2
votes

Is there a way to add a secondary legend to a scatterplot, where the size of the scatter is proportional to some data?

I have written the following code that generates a scatterplot. The color of the scatter represents the year (and is taken from a user-defined df) while the size of the scatter represents variable 3 (also taken from a df but is raw data):

import pandas as pd 

colors = pd.DataFrame({'1985':'red','1990':'b','1995':'k','2000':'g','2005':'m','2010':'y'}, index=[0,1,2,3,4,5])

fig = plt.figure()
ax = fig.add_subplot(111)

for i in df.keys():
    df[i].plot(kind='scatter',x='variable1',y='variable2',ax=ax,label=i,s=df[i]['variable3']/100, c=colors[i])

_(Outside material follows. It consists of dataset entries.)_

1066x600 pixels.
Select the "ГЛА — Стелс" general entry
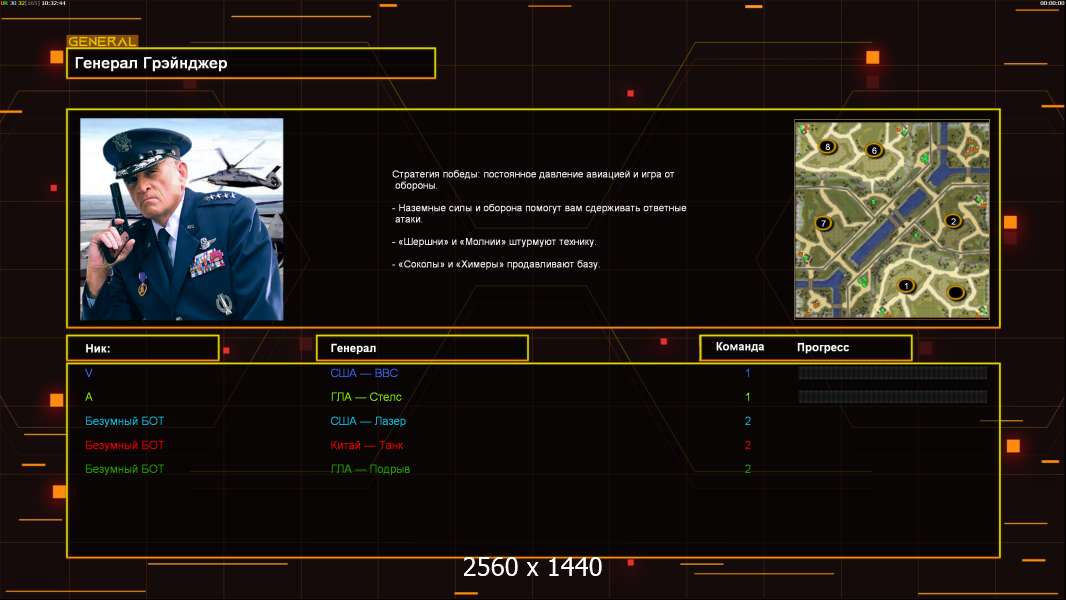tap(366, 397)
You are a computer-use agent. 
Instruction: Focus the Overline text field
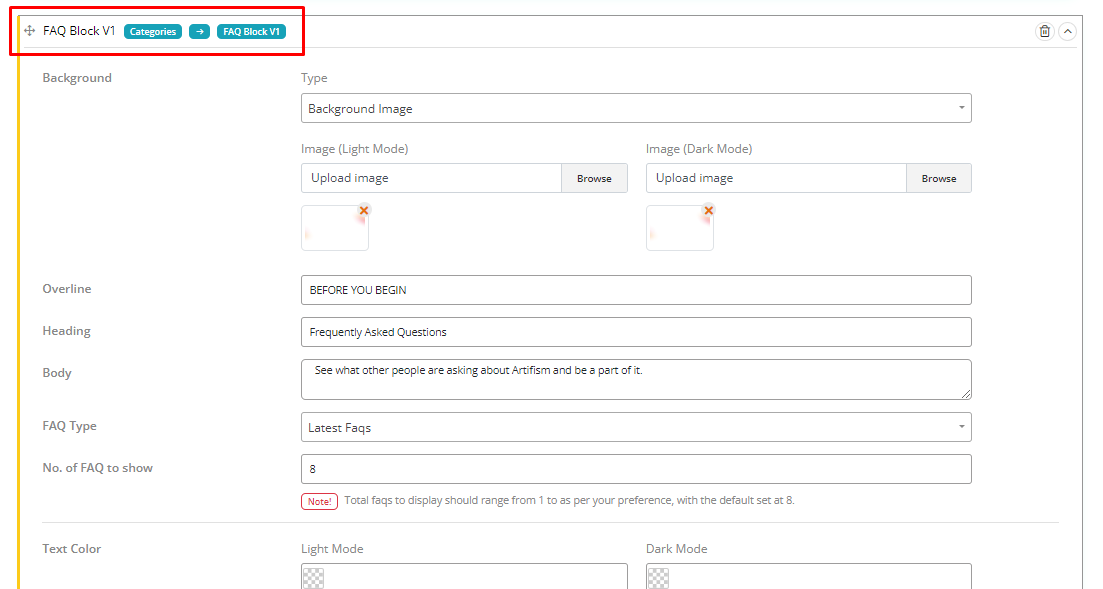point(635,290)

ax.legend(loc='upper right')
ax.set_xlabel("Variable 1")
ax.set_ylabel("Variable 2")

This code (with my data) produces the following graph:

Representative figure with single legend

So while the colors/years are well and clearly defined, the size of the scatter is not.

How can I add a secondary or additional legend that defines what the size of the scatter means?

2
You could create your legends manually (see the Legend guide). Specifically this section as well as the section about multiple legends on the same axes might be interesting. The colors are clear but how do you know what the size of a marker is related to? How would you label the sizes? - a_guest
This question may also be of interest. - ImportanceOfBeingErnest

2 Answers

8
votes

You will need to create the second legend yourself, i.e. you need to create some artists to populate the legend with. In the case of a scatter we can use a normal plot and set the marker accordingly. This is shown in the below example. To actually add a second legend we need to add the first legend to the axes, such that the new legend does not overwrite the first one.

import matplotlib.pyplot as plt
import matplotlib.colors
import numpy as np; np.random.seed(1)
import pandas as pd
plt.rcParams["figure.subplot.right"] = 0.8
v = np.random.rand(30,4)
v[:,2] = np.random.choice(np.arange(1980,2015,5), size=30)
v[:,3] = np.random.randint(5,13,size=30)

df= pd.DataFrame(v, columns=["x","y","year","quality"])
df.year = df.year.values.astype(int)
fig, ax = plt.subplots()
for i, (name, dff) in enumerate(df.groupby("year")):
    c = matplotlib.colors.to_hex(plt.cm.jet(i/7.))
    dff.plot(kind='scatter',x='x',y='y', label=name, c=c, 
             s=dff.quality**2, ax=ax)

leg = plt.legend(loc=(1.03,0), title="Year")
ax.add_artist(leg)
h = [plt.plot([],[], color="gray", marker="o", ms=i, ls="")[0] for i in range(5,13)]
plt.legend(handles=h, labels=range(5,13),loc=(1.03,0.5), title="Quality")
plt.show()

enter image description here

4
votes

Have a look at http://matplotlib.org/users/legend_guide.html.

It shows how to have multiple legends (about halfway down) and there is another example that shows how to set the marker size.

If that doesn't work, then you can also create a custom legend (last example).